-- What this task involves --
The entries below are to be duplicated exactly, with nothing left out.

[Opening Extracted information section]

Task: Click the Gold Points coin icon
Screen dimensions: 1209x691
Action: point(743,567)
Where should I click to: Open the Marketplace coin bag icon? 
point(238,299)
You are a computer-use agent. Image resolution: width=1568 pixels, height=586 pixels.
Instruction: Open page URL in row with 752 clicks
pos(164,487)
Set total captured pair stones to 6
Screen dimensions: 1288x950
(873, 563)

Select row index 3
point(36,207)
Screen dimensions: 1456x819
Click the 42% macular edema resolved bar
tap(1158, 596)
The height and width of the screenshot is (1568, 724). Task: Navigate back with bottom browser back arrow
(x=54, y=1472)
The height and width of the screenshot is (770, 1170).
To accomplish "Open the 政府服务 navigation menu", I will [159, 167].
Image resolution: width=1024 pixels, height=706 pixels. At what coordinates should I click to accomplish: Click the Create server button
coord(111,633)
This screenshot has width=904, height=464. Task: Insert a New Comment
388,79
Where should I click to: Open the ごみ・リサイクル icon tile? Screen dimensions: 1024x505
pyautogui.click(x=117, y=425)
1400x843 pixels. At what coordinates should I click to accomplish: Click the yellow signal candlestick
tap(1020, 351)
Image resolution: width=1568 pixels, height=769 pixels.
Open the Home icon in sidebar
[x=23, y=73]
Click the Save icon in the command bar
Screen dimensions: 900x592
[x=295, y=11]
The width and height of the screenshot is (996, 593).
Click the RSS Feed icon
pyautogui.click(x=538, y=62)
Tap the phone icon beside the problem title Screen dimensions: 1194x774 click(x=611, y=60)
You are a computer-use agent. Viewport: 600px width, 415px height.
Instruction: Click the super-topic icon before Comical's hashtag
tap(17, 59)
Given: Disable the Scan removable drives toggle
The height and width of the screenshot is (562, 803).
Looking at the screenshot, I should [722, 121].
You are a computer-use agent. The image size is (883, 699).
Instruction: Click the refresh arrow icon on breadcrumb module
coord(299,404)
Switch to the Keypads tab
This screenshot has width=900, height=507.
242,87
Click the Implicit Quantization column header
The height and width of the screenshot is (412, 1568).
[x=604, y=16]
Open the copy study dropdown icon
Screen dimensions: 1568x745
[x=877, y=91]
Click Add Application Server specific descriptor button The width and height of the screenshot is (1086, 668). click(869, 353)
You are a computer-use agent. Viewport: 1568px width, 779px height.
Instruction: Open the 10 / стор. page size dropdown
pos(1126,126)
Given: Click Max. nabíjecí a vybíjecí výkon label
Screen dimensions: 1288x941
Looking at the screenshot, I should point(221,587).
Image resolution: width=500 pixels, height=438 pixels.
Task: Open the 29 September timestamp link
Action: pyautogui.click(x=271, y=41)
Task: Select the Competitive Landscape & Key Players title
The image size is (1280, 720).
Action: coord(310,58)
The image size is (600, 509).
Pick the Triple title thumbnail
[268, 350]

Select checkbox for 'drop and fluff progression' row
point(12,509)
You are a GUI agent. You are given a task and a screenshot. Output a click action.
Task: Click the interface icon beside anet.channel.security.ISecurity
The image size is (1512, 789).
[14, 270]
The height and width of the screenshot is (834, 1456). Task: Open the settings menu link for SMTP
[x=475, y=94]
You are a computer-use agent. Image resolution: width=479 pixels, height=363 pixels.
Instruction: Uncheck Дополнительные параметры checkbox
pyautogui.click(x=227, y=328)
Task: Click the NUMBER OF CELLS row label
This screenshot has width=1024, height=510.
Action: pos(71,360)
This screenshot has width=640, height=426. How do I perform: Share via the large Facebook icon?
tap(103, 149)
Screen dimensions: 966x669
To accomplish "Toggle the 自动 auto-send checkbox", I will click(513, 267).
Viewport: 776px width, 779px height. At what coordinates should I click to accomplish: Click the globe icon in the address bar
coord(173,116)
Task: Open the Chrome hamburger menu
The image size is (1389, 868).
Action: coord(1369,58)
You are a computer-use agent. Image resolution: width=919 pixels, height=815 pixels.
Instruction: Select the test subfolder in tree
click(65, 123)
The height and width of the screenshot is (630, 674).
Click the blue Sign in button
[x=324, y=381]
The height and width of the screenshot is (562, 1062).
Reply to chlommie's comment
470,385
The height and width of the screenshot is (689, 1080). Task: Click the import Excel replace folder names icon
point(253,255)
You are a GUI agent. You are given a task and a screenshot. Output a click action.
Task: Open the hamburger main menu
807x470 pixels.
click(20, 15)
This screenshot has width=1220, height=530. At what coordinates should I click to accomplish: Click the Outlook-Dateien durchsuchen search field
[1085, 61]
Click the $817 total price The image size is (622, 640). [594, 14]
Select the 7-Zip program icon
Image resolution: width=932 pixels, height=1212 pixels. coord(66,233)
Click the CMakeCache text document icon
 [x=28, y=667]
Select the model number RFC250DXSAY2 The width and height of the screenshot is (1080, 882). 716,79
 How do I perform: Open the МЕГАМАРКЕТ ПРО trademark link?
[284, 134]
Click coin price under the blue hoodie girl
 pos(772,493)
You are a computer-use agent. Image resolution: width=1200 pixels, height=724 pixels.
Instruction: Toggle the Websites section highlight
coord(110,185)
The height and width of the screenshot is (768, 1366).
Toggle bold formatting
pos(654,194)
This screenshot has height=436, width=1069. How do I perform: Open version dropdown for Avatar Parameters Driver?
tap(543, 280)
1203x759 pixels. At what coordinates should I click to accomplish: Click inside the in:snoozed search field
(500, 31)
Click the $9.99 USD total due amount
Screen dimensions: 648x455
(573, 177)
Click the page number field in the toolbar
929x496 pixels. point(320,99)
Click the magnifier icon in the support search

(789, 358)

[Closing Extracted information section]

-- Written solution --
Task: Click the Gold Points coin icon
Screen dimensions: 1209x691
Action: point(743,567)
Where should I click to: Open the Marketplace coin bag icon? 
point(238,299)
You are a computer-use agent. Image resolution: width=1568 pixels, height=586 pixels.
Instruction: Open page URL in row with 752 clicks
pos(164,487)
Set total captured pair stones to 6
Screen dimensions: 1288x950
(873, 563)

Select row index 3
point(36,207)
Screen dimensions: 1456x819
Click the 42% macular edema resolved bar
tap(1158, 596)
The height and width of the screenshot is (1568, 724). Task: Navigate back with bottom browser back arrow
(x=54, y=1472)
The height and width of the screenshot is (770, 1170).
To accomplish "Open the 政府服务 navigation menu", I will [159, 167].
Image resolution: width=1024 pixels, height=706 pixels. At what coordinates should I click to accomplish: Click the Create server button
coord(111,633)
This screenshot has width=904, height=464. Task: Insert a New Comment
388,79
Where should I click to: Open the ごみ・リサイクル icon tile? Screen dimensions: 1024x505
pyautogui.click(x=117, y=425)
1400x843 pixels. At what coordinates should I click to accomplish: Click the yellow signal candlestick
tap(1020, 351)
Image resolution: width=1568 pixels, height=769 pixels.
Open the Home icon in sidebar
[x=23, y=73]
Click the Save icon in the command bar
Screen dimensions: 900x592
[x=295, y=11]
The width and height of the screenshot is (996, 593).
Click the RSS Feed icon
pyautogui.click(x=538, y=62)
Tap the phone icon beside the problem title Screen dimensions: 1194x774 click(x=611, y=60)
You are a computer-use agent. Viewport: 600px width, 415px height.
Instruction: Click the super-topic icon before Comical's hashtag
tap(17, 59)
Given: Disable the Scan removable drives toggle
The height and width of the screenshot is (562, 803).
Looking at the screenshot, I should [722, 121].
You are a computer-use agent. The image size is (883, 699).
Instruction: Click the refresh arrow icon on breadcrumb module
coord(299,404)
Switch to the Keypads tab
This screenshot has width=900, height=507.
242,87
Click the Implicit Quantization column header
The height and width of the screenshot is (412, 1568).
[x=604, y=16]
Open the copy study dropdown icon
Screen dimensions: 1568x745
[x=877, y=91]
Click Add Application Server specific descriptor button The width and height of the screenshot is (1086, 668). click(869, 353)
You are a computer-use agent. Viewport: 1568px width, 779px height.
Instruction: Open the 10 / стор. page size dropdown
pos(1126,126)
Given: Click Max. nabíjecí a vybíjecí výkon label
Screen dimensions: 1288x941
Looking at the screenshot, I should point(221,587).
Image resolution: width=500 pixels, height=438 pixels.
Task: Open the 29 September timestamp link
Action: pyautogui.click(x=271, y=41)
Task: Select the Competitive Landscape & Key Players title
The image size is (1280, 720).
Action: coord(310,58)
The image size is (600, 509).
Pick the Triple title thumbnail
[268, 350]

Select checkbox for 'drop and fluff progression' row
point(12,509)
You are a GUI agent. You are given a task and a screenshot. Output a click action.
Task: Click the interface icon beside anet.channel.security.ISecurity
The image size is (1512, 789).
[14, 270]
The height and width of the screenshot is (834, 1456). Task: Open the settings menu link for SMTP
[x=475, y=94]
You are a computer-use agent. Image resolution: width=479 pixels, height=363 pixels.
Instruction: Uncheck Дополнительные параметры checkbox
pyautogui.click(x=227, y=328)
Task: Click the NUMBER OF CELLS row label
This screenshot has width=1024, height=510.
Action: pos(71,360)
This screenshot has width=640, height=426. How do I perform: Share via the large Facebook icon?
tap(103, 149)
Screen dimensions: 966x669
To accomplish "Toggle the 自动 auto-send checkbox", I will click(513, 267).
Viewport: 776px width, 779px height. At what coordinates should I click to accomplish: Click the globe icon in the address bar
coord(173,116)
Task: Open the Chrome hamburger menu
The image size is (1389, 868).
Action: coord(1369,58)
You are a computer-use agent. Image resolution: width=919 pixels, height=815 pixels.
Instruction: Select the test subfolder in tree
click(65, 123)
The height and width of the screenshot is (630, 674).
Click the blue Sign in button
[x=324, y=381]
The height and width of the screenshot is (562, 1062).
Reply to chlommie's comment
470,385
The height and width of the screenshot is (689, 1080). Task: Click the import Excel replace folder names icon
point(253,255)
You are a GUI agent. You are given a task and a screenshot. Output a click action.
Task: Open the hamburger main menu
807x470 pixels.
click(20, 15)
This screenshot has width=1220, height=530. At what coordinates should I click to accomplish: Click the Outlook-Dateien durchsuchen search field
[1085, 61]
Click the $817 total price The image size is (622, 640). [594, 14]
Select the 7-Zip program icon
Image resolution: width=932 pixels, height=1212 pixels. coord(66,233)
Click the CMakeCache text document icon
 [x=28, y=667]
Select the model number RFC250DXSAY2 The width and height of the screenshot is (1080, 882). 716,79
 How do I perform: Open the МЕГАМАРКЕТ ПРО trademark link?
[284, 134]
Click coin price under the blue hoodie girl
 pos(772,493)
You are a computer-use agent. Image resolution: width=1200 pixels, height=724 pixels.
Instruction: Toggle the Websites section highlight
coord(110,185)
The height and width of the screenshot is (768, 1366).
Toggle bold formatting
pos(654,194)
This screenshot has height=436, width=1069. How do I perform: Open version dropdown for Avatar Parameters Driver?
tap(543, 280)
1203x759 pixels. At what coordinates should I click to accomplish: Click inside the in:snoozed search field
(500, 31)
Click the $9.99 USD total due amount
Screen dimensions: 648x455
(573, 177)
Click the page number field in the toolbar
929x496 pixels. point(320,99)
Click the magnifier icon in the support search

(789, 358)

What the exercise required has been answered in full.